The work presents a general strategy to design high-order conservative co-located finite-difference approximations of viscous/diffusion terms for flows featuring extreme variations of diffusive properties. The proposed scheme becomes equivalent to central finite-difference derivatives with corresponding order in the case of uniform flow properties, while in variable viscosity/diffusion conditions it grants a strong preservation and a proper telescoping of viscous/diffusion terms.
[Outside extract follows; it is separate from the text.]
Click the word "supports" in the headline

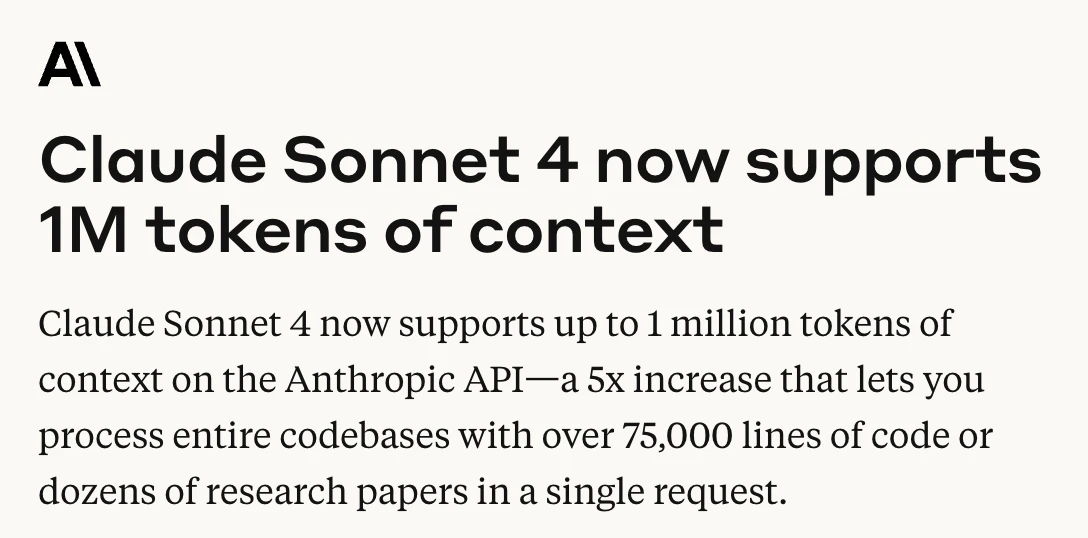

Presented tests show that standard co-located discretisation of the viscous terms is not able to describe the flow when the viscosity field experiences substantial variations, while the proposed method always reproduces the correct behaviour. Thus, the process is recommended for such flows whose viscosity field highly varies, in both laminar and turbulent conditions, relying on a more robust approximation of diffuse terms in any situation. Hence, the proposed discretisation should be used in all these cases and, for example, in large eddy simulations of turbulent wall flows where the eddy viscosity abruptly changes in the near-wall region.

这项工作提出了一种通用策略，为具有扩散特性极端变化的流动设计粘性/扩散项的高阶保守同位有限差分近似。在均匀流动特性的情况下，所提出的方案等效于具有相应阶数的中心有限差分导数，而在可变的粘度/扩散条件下，它可以很好地保持粘性和扩散性。提出的测试表明，当粘度场发生实质性变化时，粘性术语的标准共处离散化无法描述流量，而所提出的方法始终能够再现正确的行为。因此，对于层流和湍流条件下粘度场变化很大的此类流动，建议使用此方法，在任何情况下都依赖于扩散项的更鲁棒近似。因此，建议的离散化方法应在所有这些情况下使用，例如，在湍流壁流的大型涡流模拟中，其中涡流粘度在近壁区域会突然变化。